Rural Norfolk car dealer refused but application delayed

Published:
17:14 August 24, 2022



A rural car dealership has been granted a temporary reprieve as councilors block law enforcement from removing it from the site.

Matthew Pitt wanted to sell vehicles from a new business based at his home near the River Yare in Langley, near Loddon.

While South Norfolk Council (SNC) advisers were unwilling to kick him out of business, they agreed with officers who said the plans were in an inappropriate location and did not comply with employment policies in the countryside.

The car dealership has already started operating from the site.

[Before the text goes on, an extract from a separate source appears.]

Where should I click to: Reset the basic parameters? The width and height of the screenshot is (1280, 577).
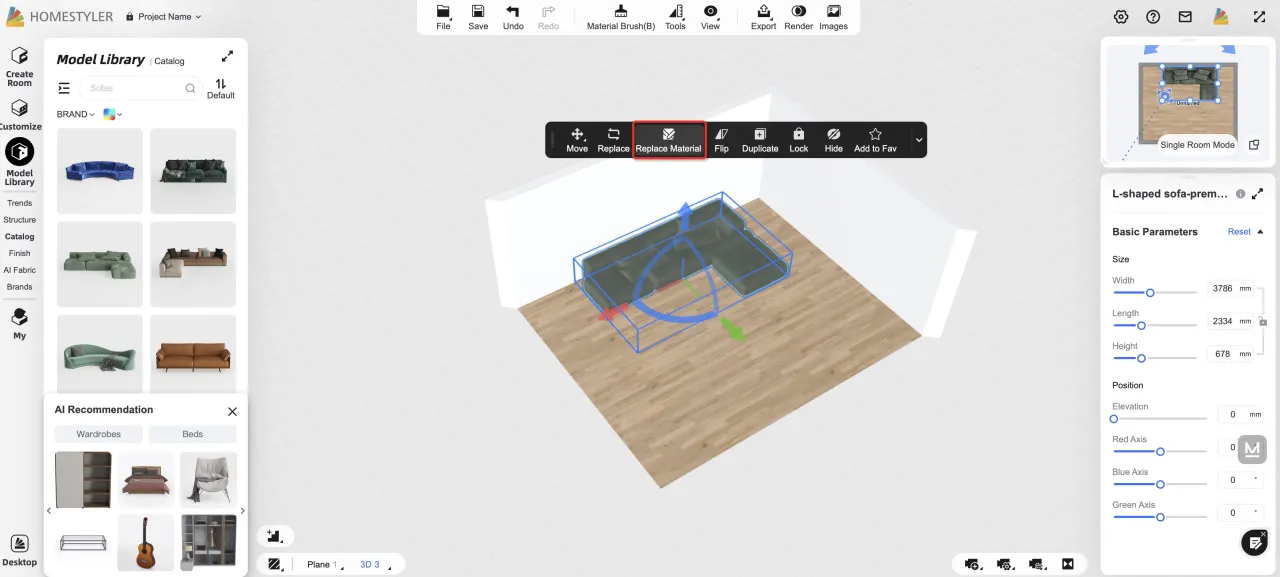(1239, 231)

Matthew Pitt, the claimant, told the SNC Development Committee on Wednesday that there were a number of businesses in the area and did not think there would be a problem.

He said: “The plan for the business to be home was only temporary, but unfortunately with the current economic climate, which I couldn’t predict, I’ve been there longer than planned.”

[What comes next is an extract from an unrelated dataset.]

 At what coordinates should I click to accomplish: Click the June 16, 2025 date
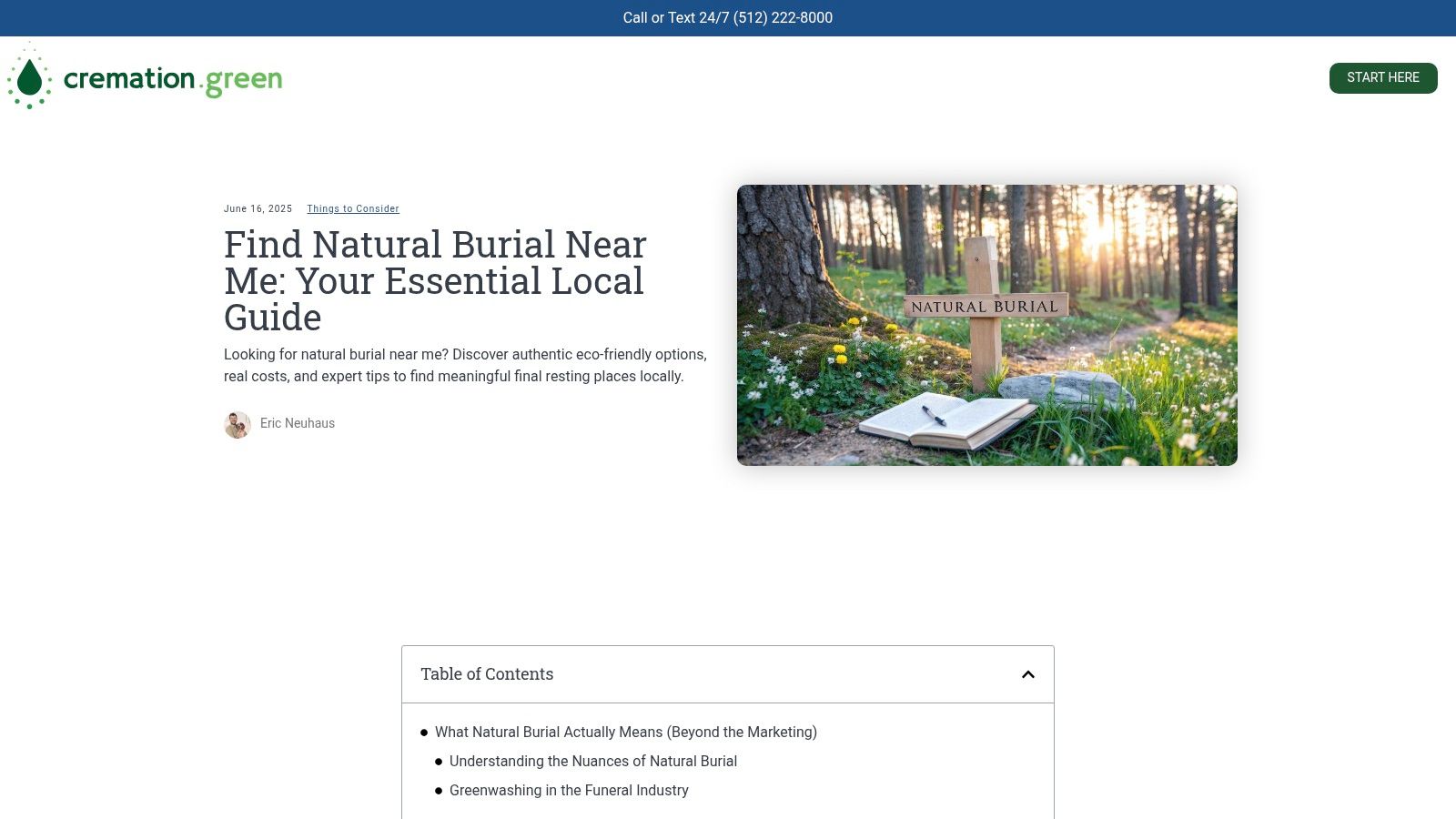(258, 208)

Mr Pitt said that since becoming aware of the planning requirements he had tried to address officers’ concerns, including introducing restricted opening hours and reducing the number of vehicles on site.

He added that it was a small family business, which he operates with his wife and father, and warned that he would not currently be able to support the business offsite.

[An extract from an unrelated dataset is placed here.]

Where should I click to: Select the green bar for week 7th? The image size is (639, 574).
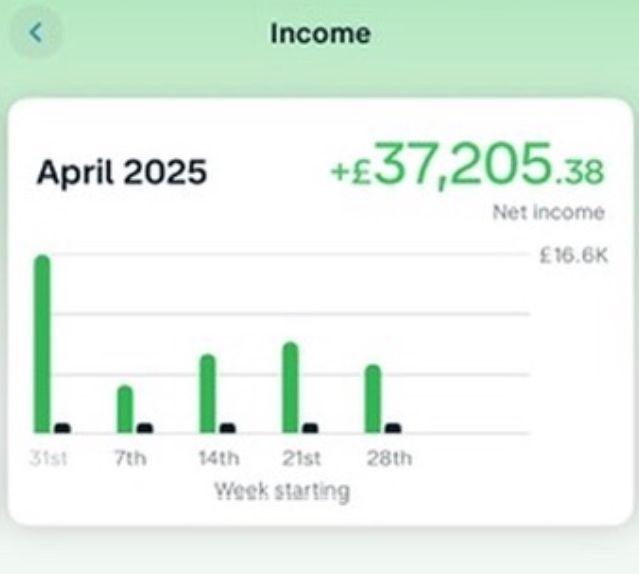(x=125, y=409)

Vic Thomson, the chairman of the development committee, asked SNC executives if there was a way to give the company a temporary reprieve.


Vic Thomson, Conservative Councilor and Chairman of the South Norfolk Planning Committee. Photo: Norfolk Conservatives.
– Credit: Norfolk Conservators

Planning officer Tracey Lincoln said to comply with council policy they would not be able to give short-term approval but could include a delay in application for a specified period. This would give Mr. Pitt time to find a new site.

Advisers said they wanted to help businesses settle on an 18-month deadline for the application while unanimously rejecting the request.

The concession is not open to occasional passers-by, with visits by appointment only. This is to reduce the number of people visiting the site.

Mr. Pitt told the committee that most of his sales came from online views.

The applicant estimates between 10 and 14 vehicle sales per month.